The platform has now attracted millions of dollars of investment from the likes of Thirty Five Ventures and Greylock effectively becoming a social network for gamers to connect with one another and discover new games.

“There are hundreds of millions of gamers out there. They’re playing games all over the world, and they’re all playing games on consoles or on PCs that can capture clips. They’re all using social media all the time. They’re on Facebook. They’re on Instagram. They know what it means to share clips,” Probasco reflects, adding that people shouldn’t underestimate how important such activities are for people’s identities; “Gamers spend hours every day playing. People might go, “Virtual whatever,” but it’s your life. They matter to you, and they’re important,” he says.

The problem is that on generic platforms such as Facebook and Instagram, not all your friends will be part of the community that will appreciate the codes and conventions that gamers are so well-versed in.

#### Extracted records:
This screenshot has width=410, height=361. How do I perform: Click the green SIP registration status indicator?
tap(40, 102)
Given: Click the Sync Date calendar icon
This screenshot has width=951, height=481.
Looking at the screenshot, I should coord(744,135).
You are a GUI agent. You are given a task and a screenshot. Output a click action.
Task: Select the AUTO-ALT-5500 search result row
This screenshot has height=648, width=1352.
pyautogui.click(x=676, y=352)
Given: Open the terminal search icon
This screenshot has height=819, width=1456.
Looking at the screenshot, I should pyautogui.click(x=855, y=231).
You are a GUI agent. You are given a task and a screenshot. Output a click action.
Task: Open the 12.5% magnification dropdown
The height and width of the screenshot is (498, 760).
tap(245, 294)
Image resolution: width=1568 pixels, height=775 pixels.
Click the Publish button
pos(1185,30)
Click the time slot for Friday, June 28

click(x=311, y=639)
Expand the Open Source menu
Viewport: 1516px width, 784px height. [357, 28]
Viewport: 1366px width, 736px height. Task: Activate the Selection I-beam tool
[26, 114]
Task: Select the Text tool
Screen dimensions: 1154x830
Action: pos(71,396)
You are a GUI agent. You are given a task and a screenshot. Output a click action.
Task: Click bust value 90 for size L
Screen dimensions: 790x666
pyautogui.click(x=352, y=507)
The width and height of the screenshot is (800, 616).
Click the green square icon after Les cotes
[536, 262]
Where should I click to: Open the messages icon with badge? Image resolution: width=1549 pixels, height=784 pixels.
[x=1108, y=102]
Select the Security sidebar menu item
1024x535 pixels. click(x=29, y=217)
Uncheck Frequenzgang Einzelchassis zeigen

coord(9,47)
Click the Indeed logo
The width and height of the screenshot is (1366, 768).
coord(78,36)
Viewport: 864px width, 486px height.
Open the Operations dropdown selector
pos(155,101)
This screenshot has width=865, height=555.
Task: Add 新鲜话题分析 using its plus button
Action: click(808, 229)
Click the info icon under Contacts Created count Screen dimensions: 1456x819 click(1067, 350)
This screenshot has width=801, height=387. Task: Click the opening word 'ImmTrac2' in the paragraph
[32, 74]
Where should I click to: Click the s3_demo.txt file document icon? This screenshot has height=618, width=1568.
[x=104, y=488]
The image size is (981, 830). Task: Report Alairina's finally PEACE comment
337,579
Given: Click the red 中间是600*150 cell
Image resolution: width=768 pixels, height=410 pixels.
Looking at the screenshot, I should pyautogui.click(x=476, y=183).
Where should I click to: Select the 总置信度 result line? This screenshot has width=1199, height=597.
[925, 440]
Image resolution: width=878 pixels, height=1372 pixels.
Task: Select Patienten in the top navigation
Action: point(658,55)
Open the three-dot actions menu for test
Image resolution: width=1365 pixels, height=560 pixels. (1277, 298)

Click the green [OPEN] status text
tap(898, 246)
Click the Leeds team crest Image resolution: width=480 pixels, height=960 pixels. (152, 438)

#### To do:
A: In the passage about the gaming social network, which investors are named?
B: Can you sum up the passage about the gaming social network in two sentences?
C: Could you carry the passage about the gaming social network on from its final sentence?

#### Responses to the tasks:
A: Thirty Five Ventures and Greylock.

B: The platform has drawn millions of dollars from investors such as Thirty Five Ventures and Greylock and has become a social network where gamers connect and discover new games. Probasco says hundreds of millions of gamers already know how to share clips on social media and that gaming matters to their identities, but on generic platforms like Facebook and Instagram not all of their friends will appreciate gamers' codes and conventions.

C:
Although very specialist, this community is huge. Millions upon millions of gamers delight in navigating the intricacies of such experiences, and building those shared journeys is what gaming-specific social networks like Clutch cater to. This is part of a larger trend that has seen specialist platforms pop up around all sorts of themes, as people realize that there is just so much content out there that the only way to meaningfully connect with people is to narrow things down a bit.

Probasco is very excited about the future and believes that five years from now Clutch will become the top community for sharing gaming clips out there, with millions of people routinely using it to connect and interact with like-minded individuals over content that’s relevant to them.